Well the one in the background with the smoke coming from its funnel is just a tug...
 
what a cool thread :)

Roadkill said:
Well the one in the background with the smoke coming from its funnel is just a tug...

towing a barge, and the foreground looks like a crane

you're not quite there with the ship boat distinction though, there are plenty of decked sailing boats, if you're a square rigger you've got to have more than two masts to be a ship

:)
 
ICB said:
you're not quite there with the ship boat distinction though, there are plenty of decked sailing boats, if you're a square rigger you've got to have more than two masts to be a ship

It's not a hard and fast distinction, but most definitions of a 'ship' imply that it has to be decked, whereas a boat is open. that applies no matter how it's powered -sail, steam, motor...

I wasn't going to confuse the issue by getting into different sailing vessel rigs, but you're right: a 'ship' is a vessel square-rigged on three or more masts.

<edit for spelling: 'quare-rigged' is just going to confuse the issue...>
 
Roadkill said:
It's not a hard and fast distinction, but most definitions of a 'ship' imply that it has to be decked, whereas a boat is open.

I wasn't going to confuse the issue by getting into different sailing vessel rigs, but you're right: a 'ship' is a vessel quare-rigged on three or more masts.

aye, and weirdly subs and any fishing vessel, even a massive whaler, are always boats
 
ICB said:
aye, and weirdly subs and any fishing vessel, even a massive whaler, are always boats

I don't know about subs, but it's true - and weird - that people even refer to big trawlers as 'fighing boats.' 'Fishing ship' just sounds wrong somehow, doesn't it?

I've seen reference to 'whaling ships' before, though.
 
DrRingDing said:
Well the rig is a gaff and also possibly a sloop.

Nah. A sloop is fore-and-aft rigged on one mast, like this:

sloop.jpg



That barge has two masts. I think technically you'd call it a yawl rig, since the mizzen mast is very small (if it were closer in size to the main it'd be a ketch) but a barge is usually described as being sprit-rigged, since the peak of the main gaff (and usually the mizzen) is supported by the diagonal sprit.

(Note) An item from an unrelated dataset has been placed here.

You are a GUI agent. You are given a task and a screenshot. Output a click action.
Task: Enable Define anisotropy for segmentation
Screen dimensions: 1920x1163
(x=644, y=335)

Sail plan of a typical Thames barge:

spritsail_big.jpg


The reason the Thames barge survived as long as it did, is that the sprit rig is easy to handle for its size. Even a 250-ton barge could be worked by two men.
 
ships vs boats:

a vessel's a thing on water that floats,
the big ones are ships,
the small ones are boats.

sailing-ships:
a fully-rigged ship is square-rigged as roadkill says on all three or more masts.
with two square-rigged masts it's a brig.
in the latter days of sailing ships, most ships were re-rigged as barques, with fore-and-aft sails on the mizzen (the mast at the back) because they sail better.

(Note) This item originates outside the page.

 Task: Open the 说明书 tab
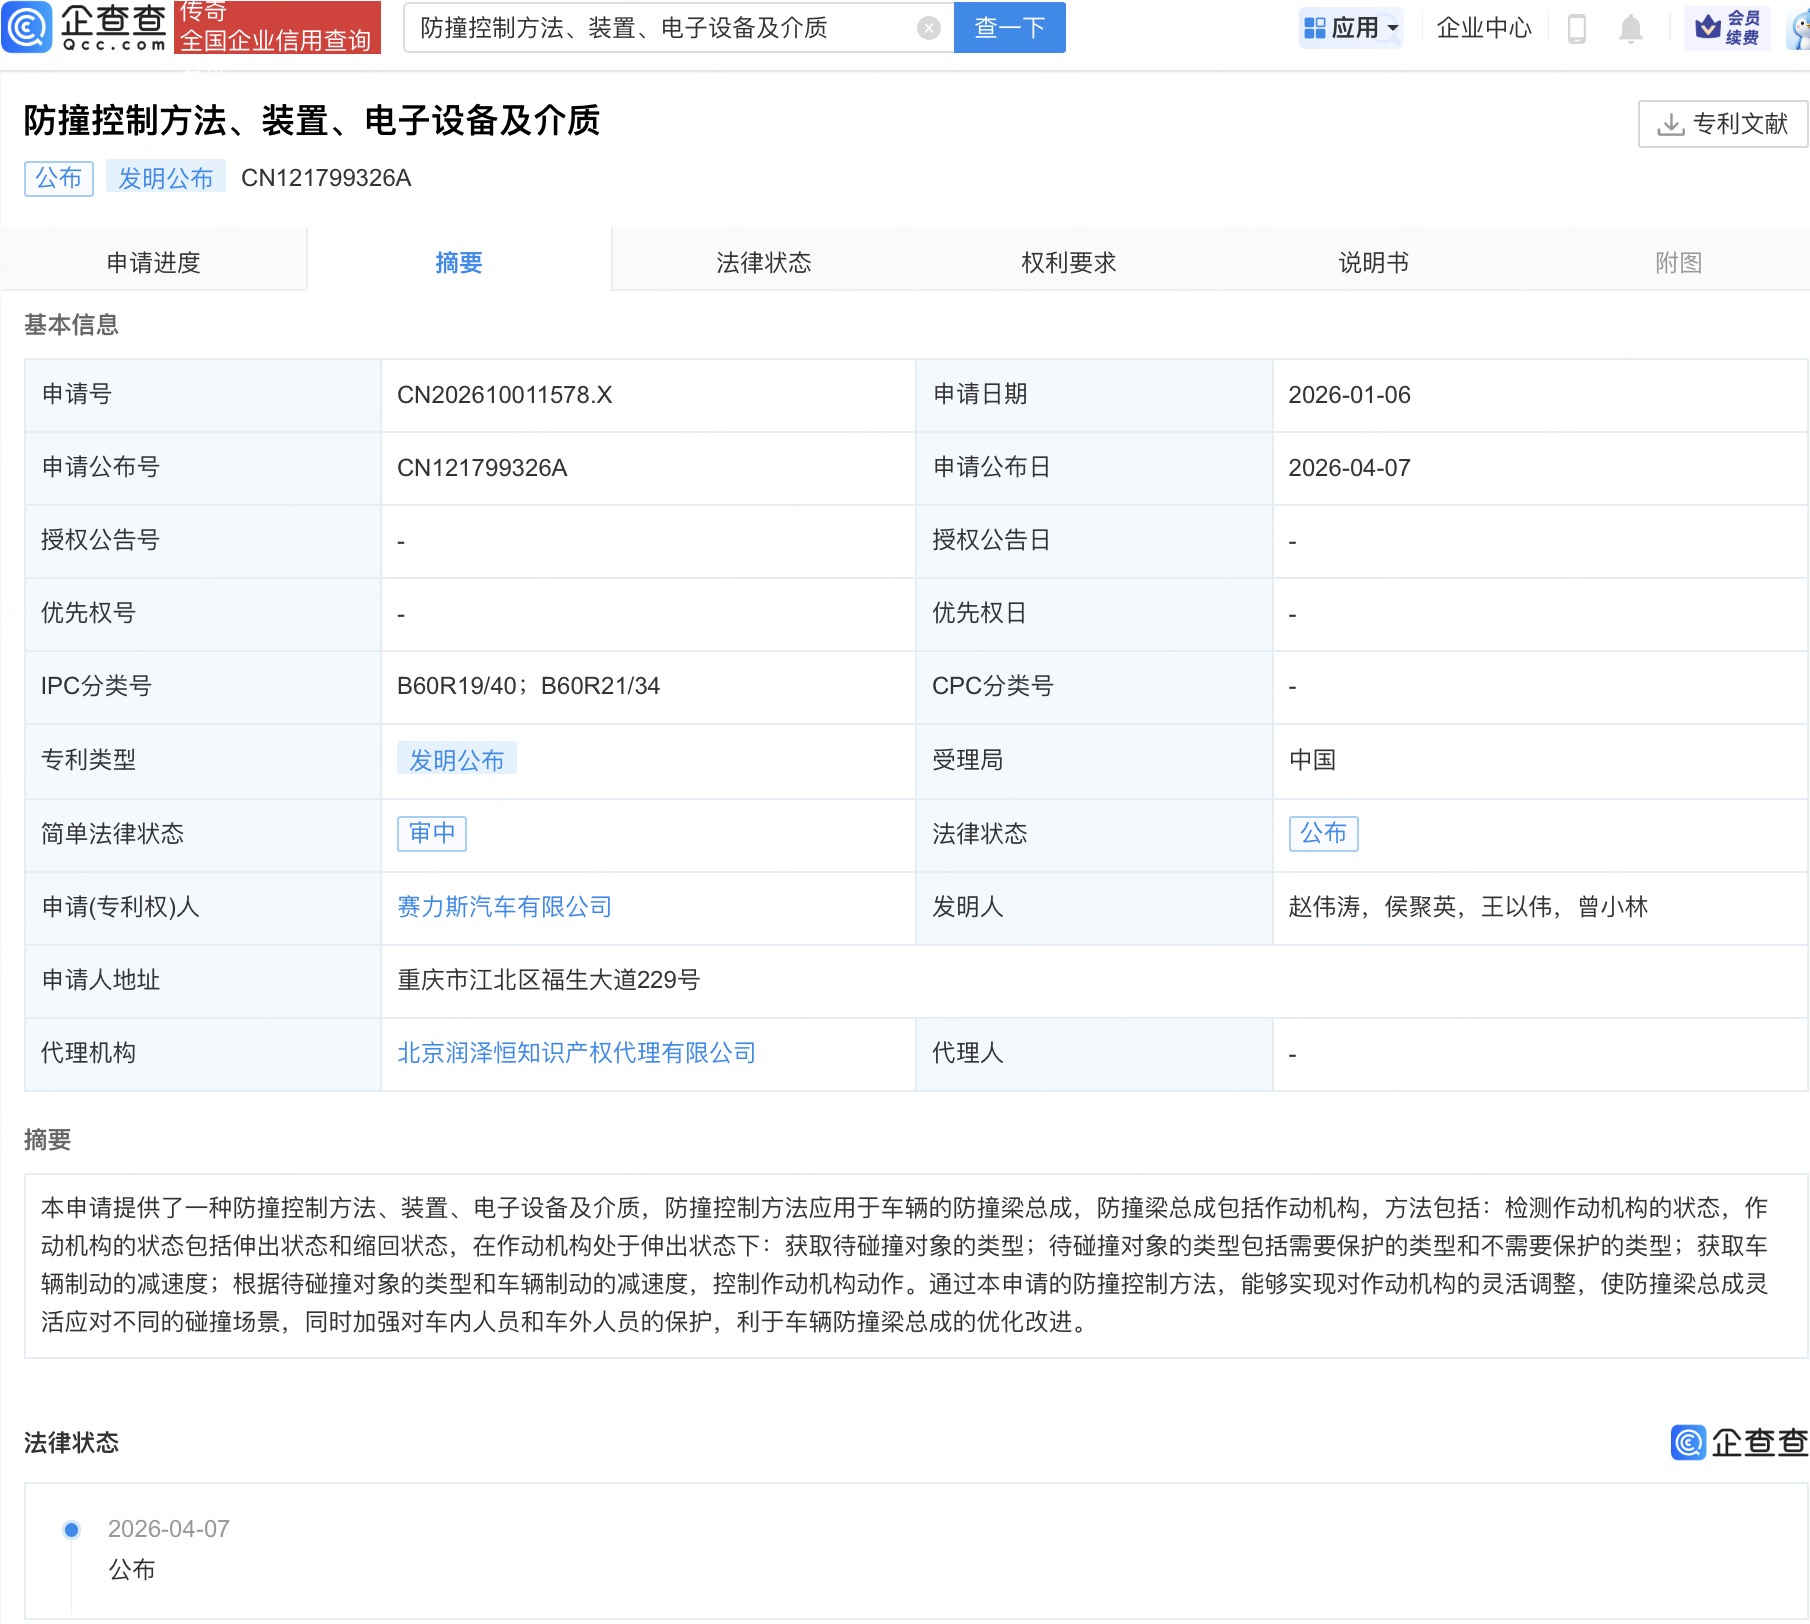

I loved going to the cutty sark when I was a nipper.
 
@Roadkill...You've got better eyes than me (I couldn't see a mizzen on that boat) and you know your sailing onions!
 
fortyplus said:
in the latter days of sailing ships, most ships were re-rigged as barques, with fore-and-aft sails on the mizzen (the mast at the back) because they sail better.

I loved going to the cutty sark when I was a nipper.

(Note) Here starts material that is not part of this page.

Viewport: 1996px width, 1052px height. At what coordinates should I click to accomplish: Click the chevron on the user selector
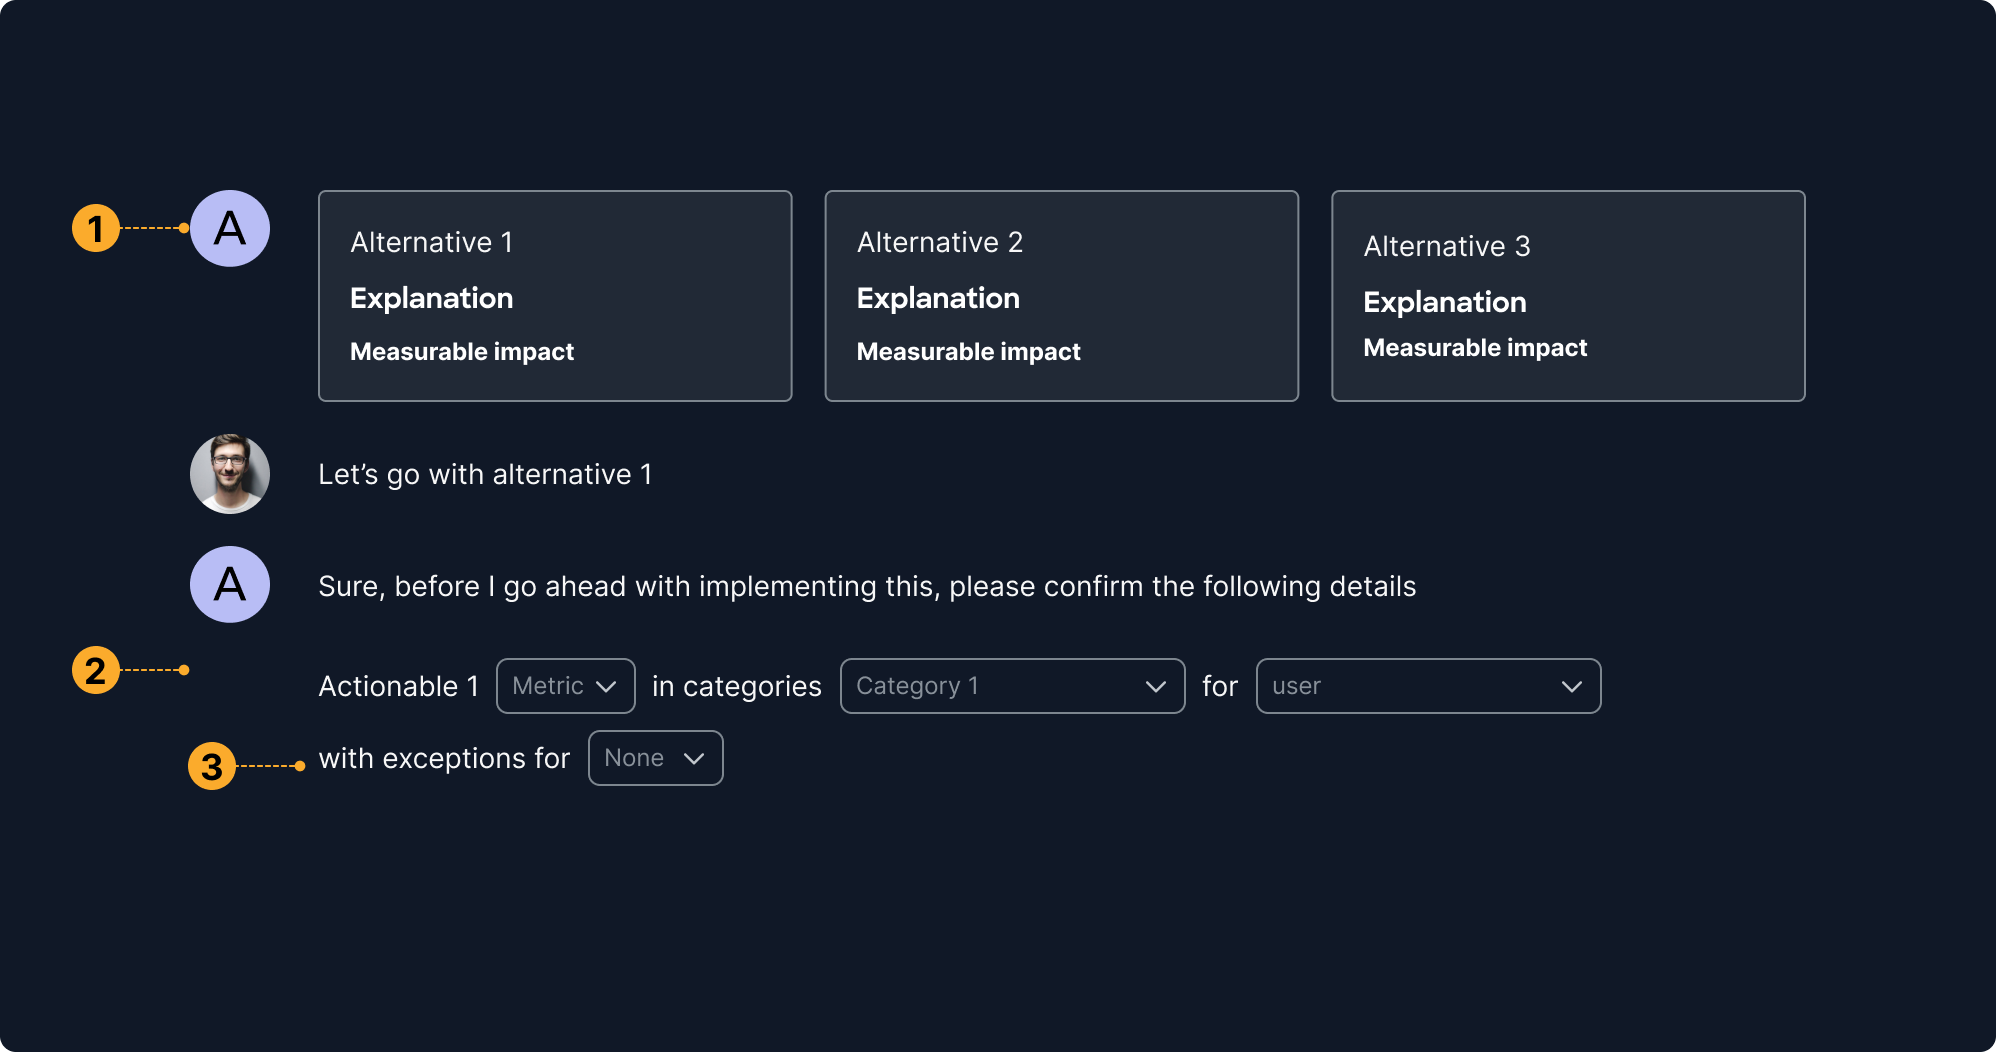[1571, 686]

Debateable: I think the main reason that many ships were re-rigged as barques is that they were cheaper to run. The slight loss of performance from losing the square sails on the aftermost mast was outweighed by the savings in materials and handling costs.

Btw, Cutty Sark has no masts at all atm. They've just started doing some major work to her. It'll be great when it's finished (and she really did need it), but for now she looks all forlorn - just a slightly battered hull without her soaring rig.
 
er roadkill...

technically that gaff-rigged vessel is a cutter not a sloop; a sloop has only one headsail.

and those barges are ketches, not yawls - the distinction is where the mizzen is stepped in relation to the rudder-post.
 
fortyplus said:
er roadkill...

technically that gaff-rigged vessel is a cutter not a sloop; a sloop has only one headsail.

Damn it, you're right. :o :D

and those barges are ketches, not yawls - the distinction is where the mizzen is stepped in relation to the rudder-post.

Are you sure? I was taught that the distinction was in the comparative sizes in main and mizzen.